I had to do a little research on the aircraft we flew on from Heho to Ngapali and Ngapali to Yangon as it seemed similar to an old Soviet aircraft we thought we were going to die in on a flight in Cuba several years ago. The Cuba plane was dual prop and rear loading but had no windows while the dual prop plane in Myanmar was rear loading but did have windows and an air conditioning system that didn’t spew fog and freak everyone out thinking the plane was on fire. It was a much nicer plane, an ATR 72, built in France and Italy. We had never flown in one of these so this was a first and second. It took off, it flew, it landed so a very good airplane as far as we’re concerned. Yangon has a sparkling new airport but maybe it only sparkles in the International arrival section. It is small and nice in the domestic area and there is no hassle when you leave the arrivals area. The taxi guys are nice and non-pushy, typical of this country so far, and the drive to our hotel was pleasant, The roads in Yangon are good. There are traffic lights that people respect. They don’t blow their horns, they drive in their lanes and it is oh so civil. The city, what we have seen so far is clean and litter free. There are next to no motorcycles, only cars and a few bicycles. The air is clean but traffic jams do seem to be a bit of a problem from the little we’ve seen so not fair to lay judgment just yet.

So, we had a late lunch at Hard Rock Cafe, Yangon. Who would a thunk. Located in the  great big new Myanmar Plaza, Yangon’s first international retail shopping centre, we decided it was time for a burger. A quite expensive burger. Two burgers with cheese and bacon, fries and a shared Caesar salad, about $58.00 CAD. Ouch, but we haven’t had a beef burger since the airport in Male airport (Burger King) in the Maldives and I think it cost pretty close to the same. Moral of the story, don’t eat junk food, especially American chain junk food.
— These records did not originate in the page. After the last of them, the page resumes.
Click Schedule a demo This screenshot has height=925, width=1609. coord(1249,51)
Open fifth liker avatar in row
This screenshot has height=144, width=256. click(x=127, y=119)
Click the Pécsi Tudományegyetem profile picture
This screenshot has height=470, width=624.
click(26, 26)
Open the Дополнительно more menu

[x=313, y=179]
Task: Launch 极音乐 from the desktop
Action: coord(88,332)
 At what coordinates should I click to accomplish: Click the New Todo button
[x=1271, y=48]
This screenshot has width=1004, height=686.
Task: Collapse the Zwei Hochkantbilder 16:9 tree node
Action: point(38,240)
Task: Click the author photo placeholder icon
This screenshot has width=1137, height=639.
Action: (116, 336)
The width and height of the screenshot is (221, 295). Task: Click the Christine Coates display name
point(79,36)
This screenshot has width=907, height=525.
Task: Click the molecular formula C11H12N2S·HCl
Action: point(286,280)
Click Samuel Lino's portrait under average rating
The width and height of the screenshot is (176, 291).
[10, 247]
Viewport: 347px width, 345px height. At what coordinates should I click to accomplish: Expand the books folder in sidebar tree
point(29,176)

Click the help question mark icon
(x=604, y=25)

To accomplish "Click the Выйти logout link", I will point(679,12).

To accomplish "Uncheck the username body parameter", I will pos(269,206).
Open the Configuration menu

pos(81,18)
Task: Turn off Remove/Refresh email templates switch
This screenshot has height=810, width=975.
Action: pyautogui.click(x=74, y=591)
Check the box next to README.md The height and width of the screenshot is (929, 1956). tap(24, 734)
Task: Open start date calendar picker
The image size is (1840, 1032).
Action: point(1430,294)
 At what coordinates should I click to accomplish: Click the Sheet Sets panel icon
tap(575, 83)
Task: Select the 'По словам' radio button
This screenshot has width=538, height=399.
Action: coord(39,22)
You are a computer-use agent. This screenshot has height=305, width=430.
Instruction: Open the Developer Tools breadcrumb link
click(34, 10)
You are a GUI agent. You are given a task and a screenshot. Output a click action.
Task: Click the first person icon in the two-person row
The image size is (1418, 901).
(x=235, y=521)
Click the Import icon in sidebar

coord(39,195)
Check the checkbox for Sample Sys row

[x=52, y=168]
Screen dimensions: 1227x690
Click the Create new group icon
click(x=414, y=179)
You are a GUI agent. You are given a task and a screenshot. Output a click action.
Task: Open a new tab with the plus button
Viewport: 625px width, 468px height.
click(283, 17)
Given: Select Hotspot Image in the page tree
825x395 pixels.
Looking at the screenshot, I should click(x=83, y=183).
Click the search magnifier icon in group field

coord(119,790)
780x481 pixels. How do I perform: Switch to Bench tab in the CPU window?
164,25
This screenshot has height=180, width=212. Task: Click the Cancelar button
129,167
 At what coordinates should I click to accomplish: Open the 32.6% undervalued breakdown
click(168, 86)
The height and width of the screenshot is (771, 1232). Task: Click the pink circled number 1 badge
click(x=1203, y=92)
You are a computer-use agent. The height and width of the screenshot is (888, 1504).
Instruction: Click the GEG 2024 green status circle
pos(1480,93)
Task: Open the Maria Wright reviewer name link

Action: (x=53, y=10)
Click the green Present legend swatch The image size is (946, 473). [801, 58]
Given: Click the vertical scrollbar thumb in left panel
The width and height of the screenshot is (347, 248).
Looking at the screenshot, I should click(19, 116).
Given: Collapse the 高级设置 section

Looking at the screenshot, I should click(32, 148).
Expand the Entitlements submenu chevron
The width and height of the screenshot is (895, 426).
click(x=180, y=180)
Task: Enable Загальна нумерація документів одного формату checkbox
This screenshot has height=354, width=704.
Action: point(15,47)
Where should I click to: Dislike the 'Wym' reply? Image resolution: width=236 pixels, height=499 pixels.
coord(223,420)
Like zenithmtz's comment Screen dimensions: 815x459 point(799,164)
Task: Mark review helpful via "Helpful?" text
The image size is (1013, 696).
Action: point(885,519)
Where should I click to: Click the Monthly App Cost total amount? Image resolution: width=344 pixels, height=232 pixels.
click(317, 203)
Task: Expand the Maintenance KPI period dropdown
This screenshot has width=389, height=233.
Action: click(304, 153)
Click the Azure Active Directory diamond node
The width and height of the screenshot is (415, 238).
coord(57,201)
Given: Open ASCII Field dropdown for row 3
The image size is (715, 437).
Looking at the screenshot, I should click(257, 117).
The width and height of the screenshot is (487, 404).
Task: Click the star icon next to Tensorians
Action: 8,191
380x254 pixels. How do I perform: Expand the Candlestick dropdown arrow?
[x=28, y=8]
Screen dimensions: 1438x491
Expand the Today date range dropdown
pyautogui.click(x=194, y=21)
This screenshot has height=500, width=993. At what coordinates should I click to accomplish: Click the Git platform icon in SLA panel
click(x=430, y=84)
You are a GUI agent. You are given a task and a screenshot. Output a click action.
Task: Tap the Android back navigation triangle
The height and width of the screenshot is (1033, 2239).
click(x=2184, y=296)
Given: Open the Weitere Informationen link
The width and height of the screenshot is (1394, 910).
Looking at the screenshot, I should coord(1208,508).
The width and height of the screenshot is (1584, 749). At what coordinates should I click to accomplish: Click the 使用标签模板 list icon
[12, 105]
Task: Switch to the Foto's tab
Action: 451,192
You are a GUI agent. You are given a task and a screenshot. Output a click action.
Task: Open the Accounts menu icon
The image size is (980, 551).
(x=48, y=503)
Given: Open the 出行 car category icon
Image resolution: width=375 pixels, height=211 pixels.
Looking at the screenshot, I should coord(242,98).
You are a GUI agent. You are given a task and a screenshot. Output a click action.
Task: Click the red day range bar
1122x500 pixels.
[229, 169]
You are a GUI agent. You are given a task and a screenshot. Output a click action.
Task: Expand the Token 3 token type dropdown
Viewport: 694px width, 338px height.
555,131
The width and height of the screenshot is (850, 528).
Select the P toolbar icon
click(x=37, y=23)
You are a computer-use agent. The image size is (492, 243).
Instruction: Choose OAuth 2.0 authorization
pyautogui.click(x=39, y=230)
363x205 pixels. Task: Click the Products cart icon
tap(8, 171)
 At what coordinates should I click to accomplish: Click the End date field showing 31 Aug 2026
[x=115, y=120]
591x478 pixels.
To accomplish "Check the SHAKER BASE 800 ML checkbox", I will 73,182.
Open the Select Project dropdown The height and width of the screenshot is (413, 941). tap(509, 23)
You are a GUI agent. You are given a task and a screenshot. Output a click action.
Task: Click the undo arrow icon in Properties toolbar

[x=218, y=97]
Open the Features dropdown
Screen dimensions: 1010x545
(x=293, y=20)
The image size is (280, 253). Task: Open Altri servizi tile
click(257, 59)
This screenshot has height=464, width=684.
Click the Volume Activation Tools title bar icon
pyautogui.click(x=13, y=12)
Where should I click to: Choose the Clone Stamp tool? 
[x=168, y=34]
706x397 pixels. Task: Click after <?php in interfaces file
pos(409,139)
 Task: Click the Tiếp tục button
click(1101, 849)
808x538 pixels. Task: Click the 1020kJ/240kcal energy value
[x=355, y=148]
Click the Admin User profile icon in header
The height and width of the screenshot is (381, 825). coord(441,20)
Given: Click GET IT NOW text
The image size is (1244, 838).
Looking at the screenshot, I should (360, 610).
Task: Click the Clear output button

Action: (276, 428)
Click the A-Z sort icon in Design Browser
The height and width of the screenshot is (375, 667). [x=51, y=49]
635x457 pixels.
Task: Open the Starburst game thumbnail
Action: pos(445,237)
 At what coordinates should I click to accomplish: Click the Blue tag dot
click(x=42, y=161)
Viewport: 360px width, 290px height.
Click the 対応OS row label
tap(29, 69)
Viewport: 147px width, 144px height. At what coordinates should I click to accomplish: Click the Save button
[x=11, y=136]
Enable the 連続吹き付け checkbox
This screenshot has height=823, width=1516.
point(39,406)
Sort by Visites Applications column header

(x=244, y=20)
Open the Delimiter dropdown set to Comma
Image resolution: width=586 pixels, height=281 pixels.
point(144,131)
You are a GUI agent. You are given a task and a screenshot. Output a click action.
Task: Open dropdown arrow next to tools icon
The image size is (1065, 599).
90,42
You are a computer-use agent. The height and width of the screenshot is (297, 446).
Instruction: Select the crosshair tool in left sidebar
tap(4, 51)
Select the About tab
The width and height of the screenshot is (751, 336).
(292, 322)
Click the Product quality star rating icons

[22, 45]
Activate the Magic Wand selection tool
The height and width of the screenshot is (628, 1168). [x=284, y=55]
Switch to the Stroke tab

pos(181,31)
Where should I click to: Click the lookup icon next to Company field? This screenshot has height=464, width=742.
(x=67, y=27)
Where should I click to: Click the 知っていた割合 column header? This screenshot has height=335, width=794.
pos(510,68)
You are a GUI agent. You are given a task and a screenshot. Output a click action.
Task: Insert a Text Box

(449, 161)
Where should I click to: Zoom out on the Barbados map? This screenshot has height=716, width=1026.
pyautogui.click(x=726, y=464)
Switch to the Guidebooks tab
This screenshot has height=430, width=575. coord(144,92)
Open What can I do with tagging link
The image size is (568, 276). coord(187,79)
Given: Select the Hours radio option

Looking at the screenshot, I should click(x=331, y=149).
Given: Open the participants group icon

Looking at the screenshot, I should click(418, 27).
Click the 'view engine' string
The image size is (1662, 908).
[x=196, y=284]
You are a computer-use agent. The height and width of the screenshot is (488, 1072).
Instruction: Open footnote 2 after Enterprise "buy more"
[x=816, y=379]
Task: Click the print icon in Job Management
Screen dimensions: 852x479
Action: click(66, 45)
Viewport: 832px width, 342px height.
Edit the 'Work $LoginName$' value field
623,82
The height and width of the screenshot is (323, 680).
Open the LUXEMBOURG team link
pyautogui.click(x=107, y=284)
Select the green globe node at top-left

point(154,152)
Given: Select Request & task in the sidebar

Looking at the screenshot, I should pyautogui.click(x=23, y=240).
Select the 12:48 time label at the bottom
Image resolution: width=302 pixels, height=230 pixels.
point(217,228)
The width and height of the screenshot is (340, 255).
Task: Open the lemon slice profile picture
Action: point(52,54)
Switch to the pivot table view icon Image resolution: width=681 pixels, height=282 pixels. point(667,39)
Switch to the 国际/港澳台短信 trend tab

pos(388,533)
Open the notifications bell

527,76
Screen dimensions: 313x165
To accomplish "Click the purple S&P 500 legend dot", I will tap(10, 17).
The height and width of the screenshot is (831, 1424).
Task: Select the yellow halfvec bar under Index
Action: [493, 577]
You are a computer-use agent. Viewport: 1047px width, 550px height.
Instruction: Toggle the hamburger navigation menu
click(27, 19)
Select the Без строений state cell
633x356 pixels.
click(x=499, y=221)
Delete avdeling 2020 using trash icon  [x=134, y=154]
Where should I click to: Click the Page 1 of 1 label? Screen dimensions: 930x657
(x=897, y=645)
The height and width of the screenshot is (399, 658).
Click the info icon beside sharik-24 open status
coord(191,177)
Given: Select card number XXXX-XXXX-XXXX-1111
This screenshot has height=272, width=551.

It’s expensive but it fills this little craving that you get from time to time and then sits as a great big lump in your stomach and you want to go to sleep and your thirst keeps you awake and then you want another one. Hmmm.. I see a pattern here.

Tomorrow we will set out to explore this city of close to 8 million people, the largest in Myanmar. The city boasts the largest collection of colonial era buildings in SE Asia and is home to the gilded Shwedagon Pagoda, Myanmar’s most sacred Buddhist pagoda.